The Boltysh crater or Bovtyshka crater is a buried impact crater in the Kirovohrad Oblast of Ukraine, near the village of Bovtyshka. The crater is 24 km in diameter and its age of 65.39 ± 0.14/0.16 million years, based on argon-argon dating techniques, less than 1 million years younger than Chicxulub crater in Mexico and the Cretaceous–Paleogene boundary (K–Pg boundary). The Chicxulub impact is believed to have caused the mass extinction at the end of the Cretaceous period, which included the extinction of the non-avian dinosaurs. The Boltysh crater is currently thought to be unrelated to the Chicxulub impact, and to have not generated major global environmental effects.

== Overview ==
Boltysh crater is located in central Ukraine, in the basin of the Tiasmyn River, a tributary of the Dnieper River. It is 24 km in diameter, and is surrounded by an ejecta blanket of breccia preserved over an area of 6500 km2. It is estimated that immediately after the impact, ejecta covered an area of 25,000 km2 to a depth of 1 m or greater, and was some 600 m deep at the crater rim.
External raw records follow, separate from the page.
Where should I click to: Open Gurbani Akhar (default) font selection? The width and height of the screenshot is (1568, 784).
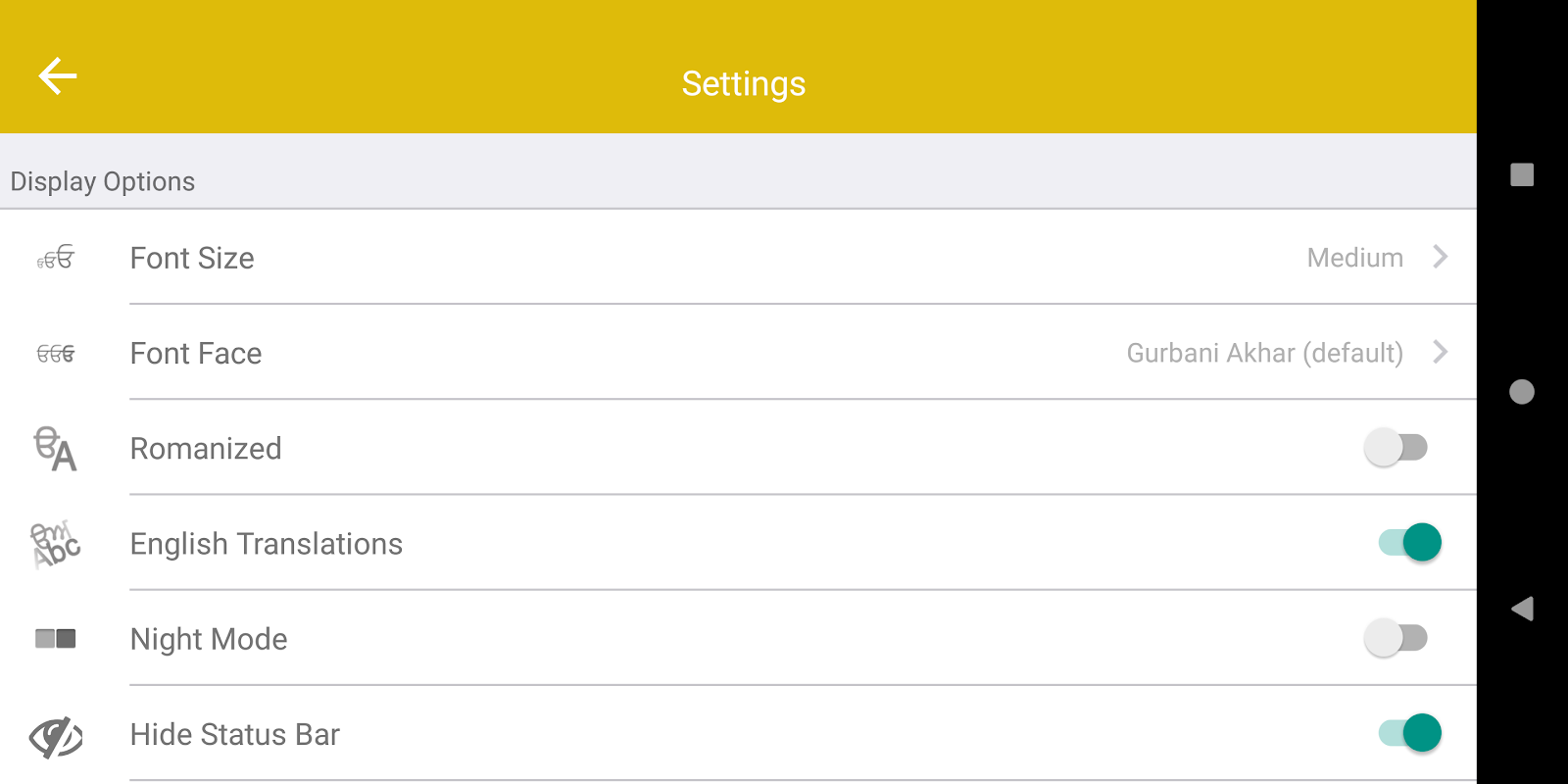point(1264,353)
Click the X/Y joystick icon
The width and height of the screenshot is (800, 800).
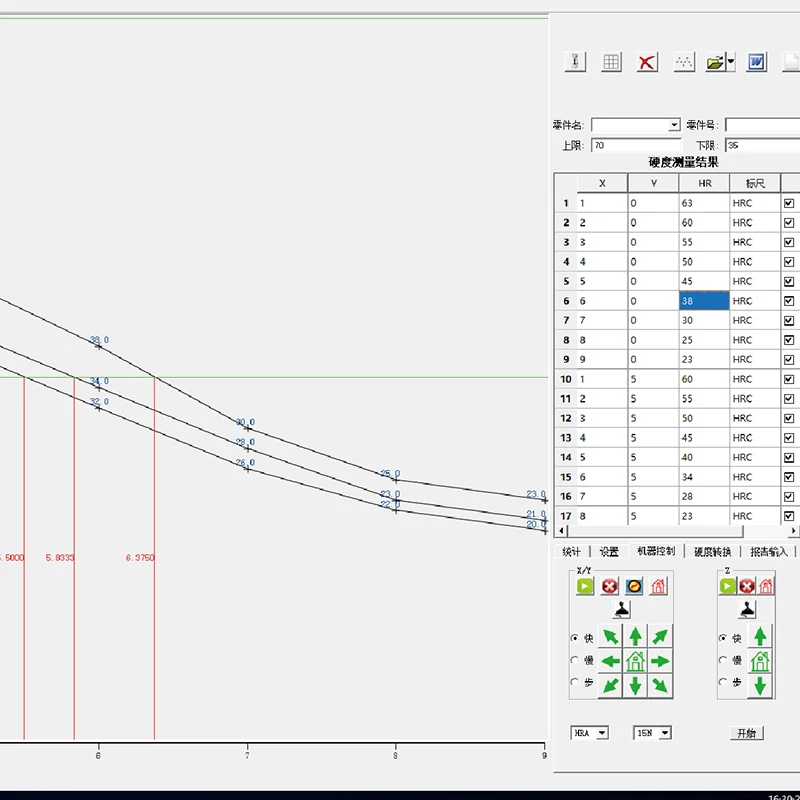(x=622, y=610)
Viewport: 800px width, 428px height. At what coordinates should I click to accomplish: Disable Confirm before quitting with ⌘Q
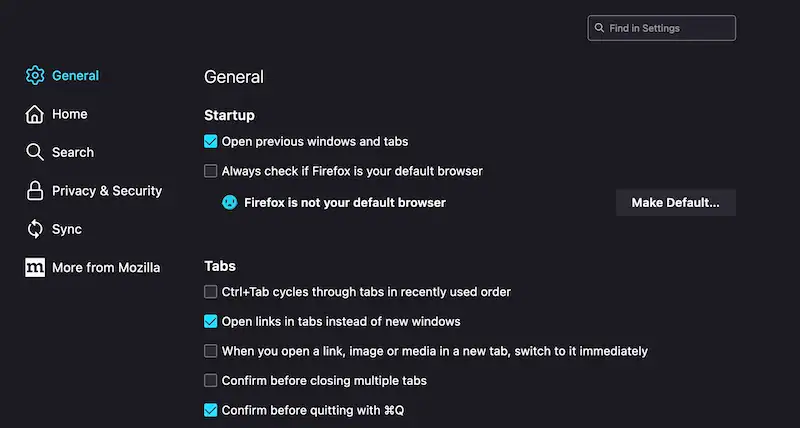(x=211, y=410)
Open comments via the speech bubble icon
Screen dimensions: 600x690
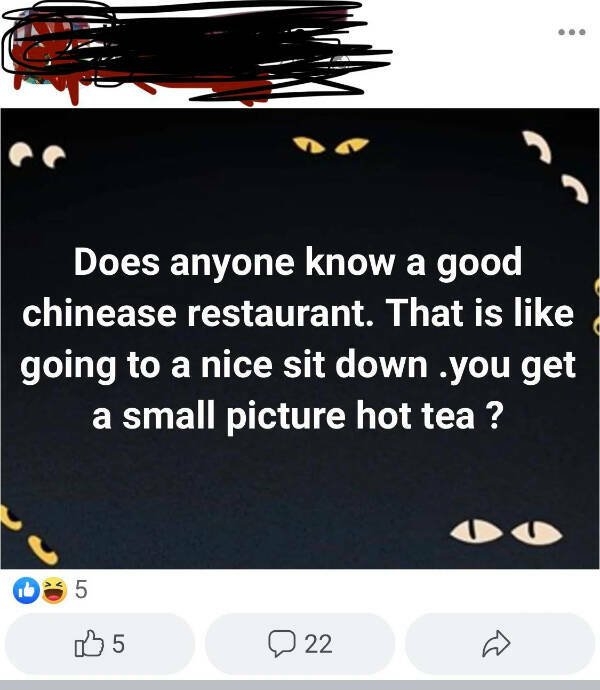point(282,643)
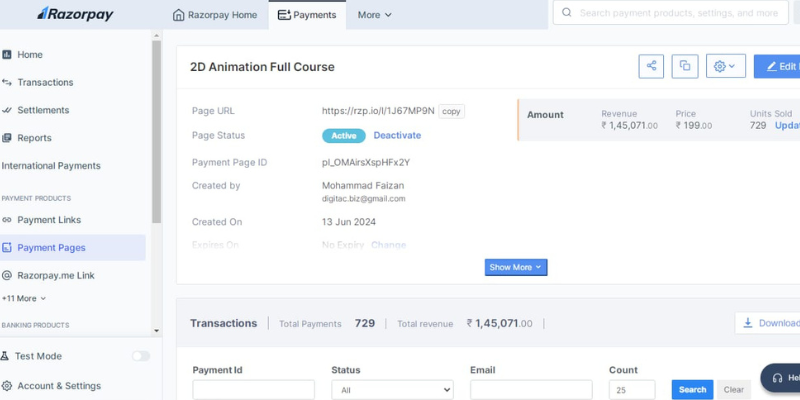Click the Payment Id input field
This screenshot has width=800, height=400.
pos(253,390)
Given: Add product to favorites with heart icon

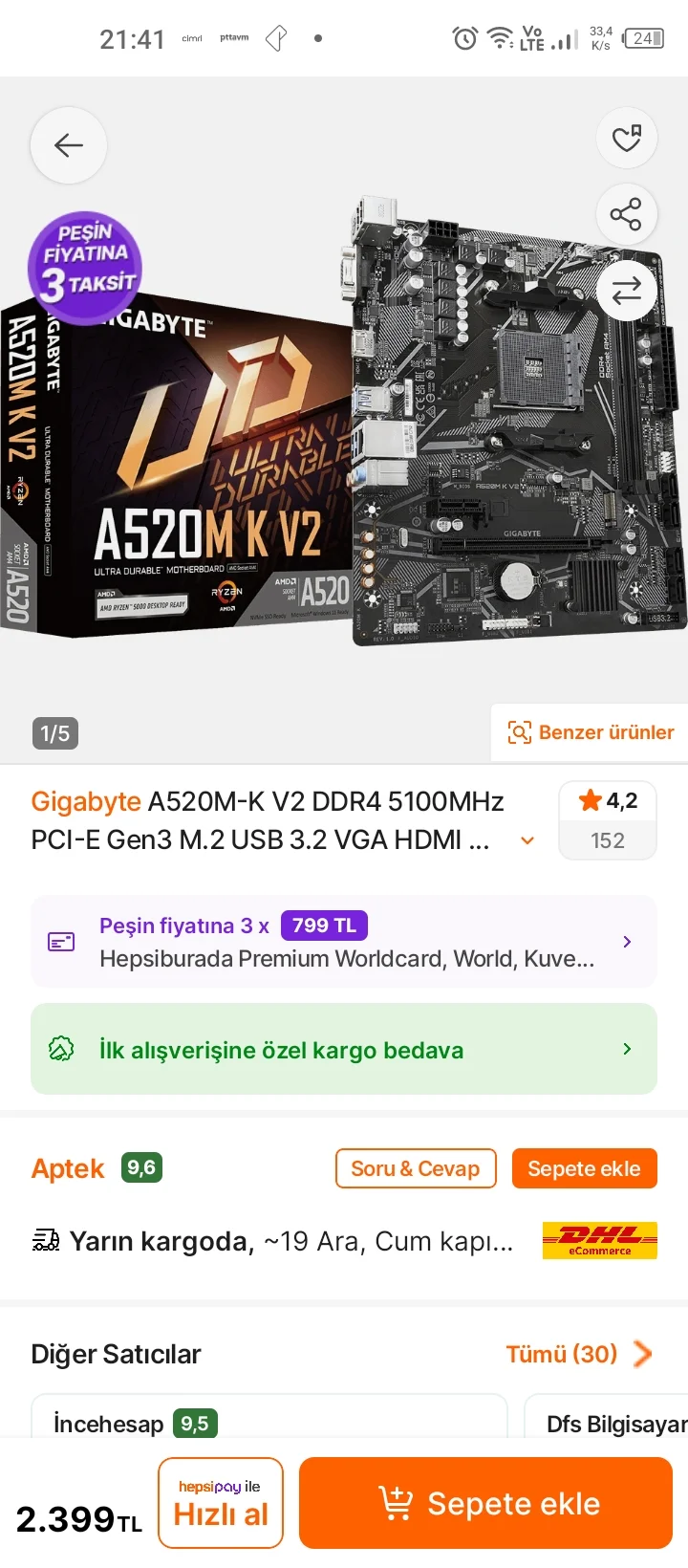Looking at the screenshot, I should point(627,140).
The crater contains a central uplift about 6 km in diameter, rising about 550 m above the base level of the crater. This uplift currently lies beneath about 500 m of sediment deposited since the impact, and was discovered in the 1960s during oil shale deposits exploration.

== Age ==
The Boltysh depression was identified as a fossil meteorite crater by 1975. By 1987, it was dated to 100 ± 12 million years old. Early age estimates could only be roughly constrained between the age of the impacted rocks (the target) and the age of overlying sediments. The target rocks date from the Cenomanian (98.9 to 93.5 million years ago) and Turonian (93.5 to 89 million years ago) epochs. Bore samples of sediments overlying the crater contain fossils dating from the Paleocene epoch, 66 to 54.8 million years ago. The age of the crater was thus constrained to between 54 and 98 million years.

Subsequent radiometric dating reduced the uncertainty. The concentration of U_{238} decay products in impact glasses from the crater were used to derive an age of 65.04 ± 1.10 million years. A 2002 analysis of argon radioactive decay products yielded an age of 65.17 ± 0.64 million years. While these radiometric dating measurements place the Boltysh crater hundreds of thousands of years after the Chicxulub crater, a 2010 radiometric and palynological study of fern spore (fern spikes) abundance suggested the Boltysh impact may have occurred several thousand years before Chicxulub. However, in response, a follow-up study in 2021 estimated using argon–argon dating that Boltysh formed about 65.39 ± 0.14/0.16 million years ago, 650,000 years after the Chicxulub catastrophe, and suggested that the fern spike was plausibly a result of the impact itself. The authors of the paper suggested that the impact may have disrupted recovery after the K/Pg extinction.